** What needs to be done **
Reproduce the entries that follow exactly. No picture should appear in the result.

*** Given data Section Begins ***

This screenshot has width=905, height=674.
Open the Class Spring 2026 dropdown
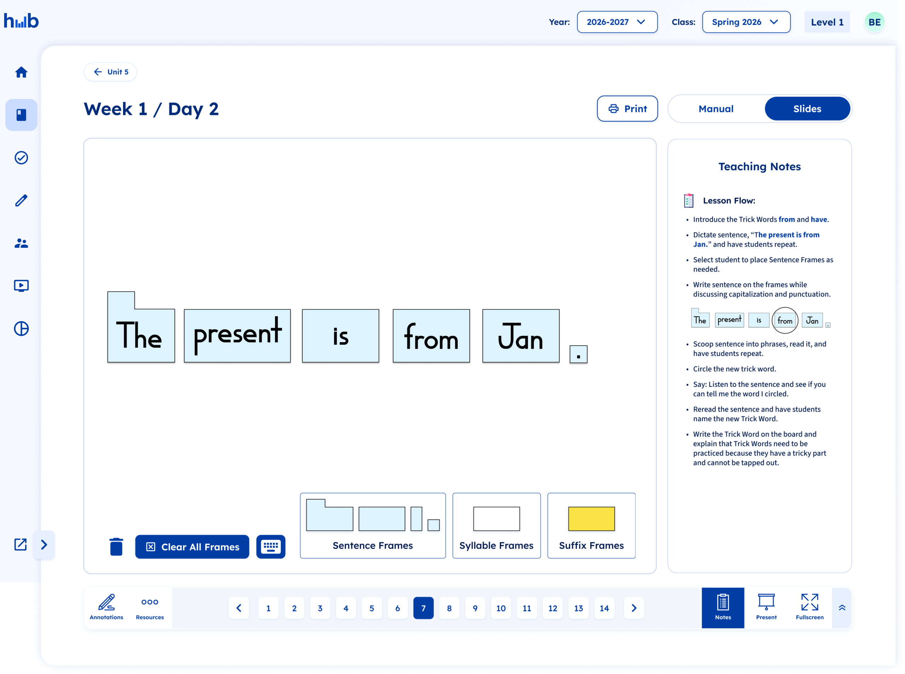[x=746, y=22]
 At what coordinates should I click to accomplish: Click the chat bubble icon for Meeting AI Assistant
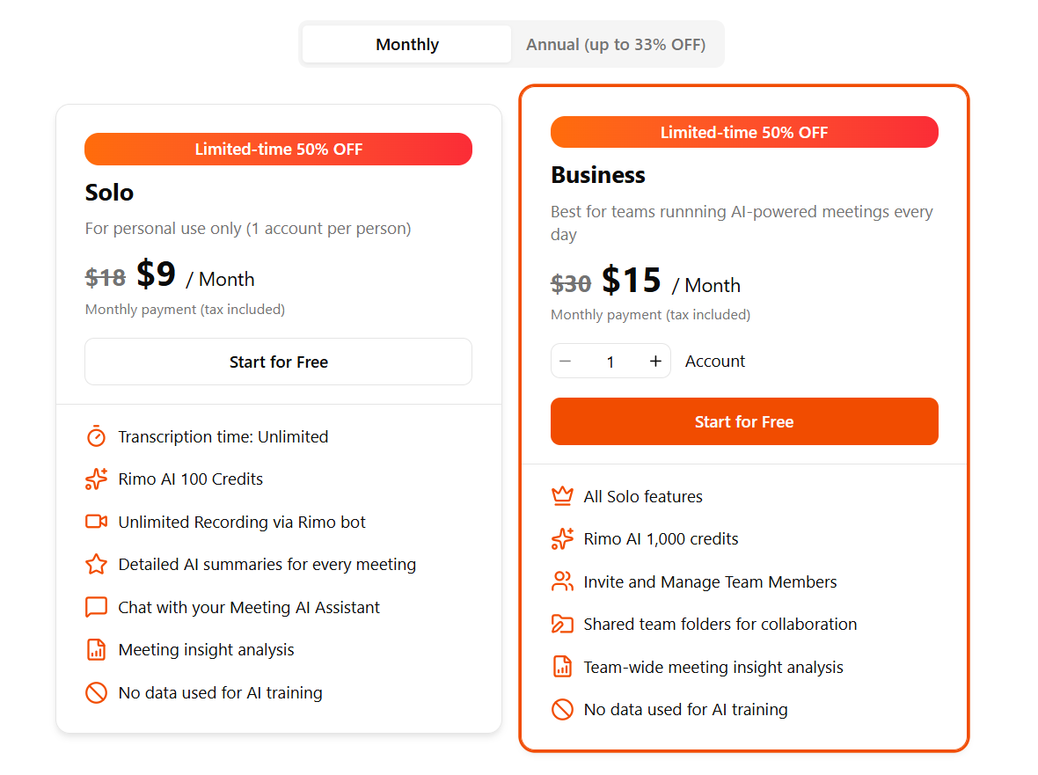(x=96, y=607)
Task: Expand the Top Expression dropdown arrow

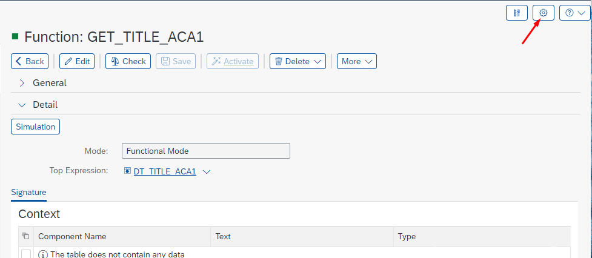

*** Given data Section Ends ***

** Answer for the task **
This screenshot has width=905, height=674.
Open the Class Spring 2026 dropdown
[x=746, y=22]
 At what coordinates should I click to accomplish: Click the chat bubble icon for Meeting AI Assistant
(x=96, y=607)
Task: Expand the Top Expression dropdown arrow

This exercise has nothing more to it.